Dunque, quando fai l’elemosina, non suonare la tromba davanti a te, come fanno gli ipòcriti nelle sinagoghe e nelle strade, per essere lodati dalla gente. In verità io vi dico: hanno già ricevuto la loro ricompensa. Invece, mentre tu fai l’elemosina, non sappia la tua sinistra ciò che fa la tua destra, perché la tua elemosina resti nel segreto; e il Padre tuo, che vede nel segreto, ti ricompenserà.
E quando pregate, non siate simili agli ipòcriti che, nelle sinagoghe e negli angoli delle piazze, amano pregare stando ritti, per essere visti dalla gente.
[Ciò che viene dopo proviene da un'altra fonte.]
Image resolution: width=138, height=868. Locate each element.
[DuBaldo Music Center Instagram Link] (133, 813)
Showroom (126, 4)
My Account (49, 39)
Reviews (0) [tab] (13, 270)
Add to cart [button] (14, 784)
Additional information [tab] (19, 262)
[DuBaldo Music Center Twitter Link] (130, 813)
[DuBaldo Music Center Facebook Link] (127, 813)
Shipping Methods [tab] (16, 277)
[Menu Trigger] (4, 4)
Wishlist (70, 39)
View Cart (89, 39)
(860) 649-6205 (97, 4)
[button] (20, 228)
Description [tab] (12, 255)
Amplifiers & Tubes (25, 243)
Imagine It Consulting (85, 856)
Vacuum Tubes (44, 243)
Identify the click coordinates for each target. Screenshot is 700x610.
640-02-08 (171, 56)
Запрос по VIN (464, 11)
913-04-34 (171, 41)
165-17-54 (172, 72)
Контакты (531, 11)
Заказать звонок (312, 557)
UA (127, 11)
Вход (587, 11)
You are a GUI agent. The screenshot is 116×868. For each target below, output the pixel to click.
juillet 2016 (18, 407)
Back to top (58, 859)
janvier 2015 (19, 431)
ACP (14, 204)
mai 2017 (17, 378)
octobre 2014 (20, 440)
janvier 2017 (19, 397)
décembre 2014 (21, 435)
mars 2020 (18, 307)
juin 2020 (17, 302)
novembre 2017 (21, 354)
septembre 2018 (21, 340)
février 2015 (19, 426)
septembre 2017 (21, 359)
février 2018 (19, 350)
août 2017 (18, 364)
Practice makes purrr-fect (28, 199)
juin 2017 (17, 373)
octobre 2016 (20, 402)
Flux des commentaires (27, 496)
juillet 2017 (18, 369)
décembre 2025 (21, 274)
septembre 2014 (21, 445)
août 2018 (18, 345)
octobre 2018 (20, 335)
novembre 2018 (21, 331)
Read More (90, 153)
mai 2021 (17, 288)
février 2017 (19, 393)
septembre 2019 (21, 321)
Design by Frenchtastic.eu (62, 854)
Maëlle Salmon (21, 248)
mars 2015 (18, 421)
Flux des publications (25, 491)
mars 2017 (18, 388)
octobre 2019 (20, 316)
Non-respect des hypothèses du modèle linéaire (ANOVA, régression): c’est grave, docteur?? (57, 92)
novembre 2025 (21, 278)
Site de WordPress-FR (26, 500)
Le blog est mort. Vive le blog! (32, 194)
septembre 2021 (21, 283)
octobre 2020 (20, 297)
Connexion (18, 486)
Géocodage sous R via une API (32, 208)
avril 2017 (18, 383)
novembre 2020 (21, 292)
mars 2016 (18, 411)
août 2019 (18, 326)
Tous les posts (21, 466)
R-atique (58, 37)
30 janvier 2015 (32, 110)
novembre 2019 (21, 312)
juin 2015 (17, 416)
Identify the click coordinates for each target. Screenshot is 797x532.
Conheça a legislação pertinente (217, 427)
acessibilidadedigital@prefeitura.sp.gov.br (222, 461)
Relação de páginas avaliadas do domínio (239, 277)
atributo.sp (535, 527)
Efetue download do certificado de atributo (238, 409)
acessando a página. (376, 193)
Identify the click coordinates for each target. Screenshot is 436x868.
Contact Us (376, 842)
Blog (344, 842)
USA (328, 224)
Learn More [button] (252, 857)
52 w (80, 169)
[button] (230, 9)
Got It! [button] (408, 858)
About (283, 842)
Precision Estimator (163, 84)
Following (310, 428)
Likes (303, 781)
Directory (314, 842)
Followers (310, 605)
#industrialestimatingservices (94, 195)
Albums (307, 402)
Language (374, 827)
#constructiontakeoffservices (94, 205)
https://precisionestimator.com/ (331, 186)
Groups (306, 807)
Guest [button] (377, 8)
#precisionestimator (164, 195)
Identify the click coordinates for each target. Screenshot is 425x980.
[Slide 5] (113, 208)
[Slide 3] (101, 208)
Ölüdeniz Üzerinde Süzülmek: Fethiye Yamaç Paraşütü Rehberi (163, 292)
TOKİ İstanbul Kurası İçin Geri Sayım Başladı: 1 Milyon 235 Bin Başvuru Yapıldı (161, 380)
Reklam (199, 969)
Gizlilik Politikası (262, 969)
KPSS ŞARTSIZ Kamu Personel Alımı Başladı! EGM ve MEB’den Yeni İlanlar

In verità io vi dico: hanno già ricevuto la loro ricompensa. Invece, quando tu preghi, entra nella tua camera, chiudi la porta e prega il Padre tuo, che è nel segreto; e il Padre tuo, che vede nel segreto, ti ricompenserà.
E quando digiunate, non diventate malinconici come gli ipòcriti, che assumono un’aria disfatta per far vedere agli altri che digiunano. In verità io vi dico: hanno già ricevuto la loro ricompensa. Invece, quando tu digiuni, profùmati la testa e làvati il volto, perché la gente non veda che tu digiuni, ma solo il Padre tuo, che è nel segreto; e il Padre tuo, che vede nel segreto, ti ricompenserà».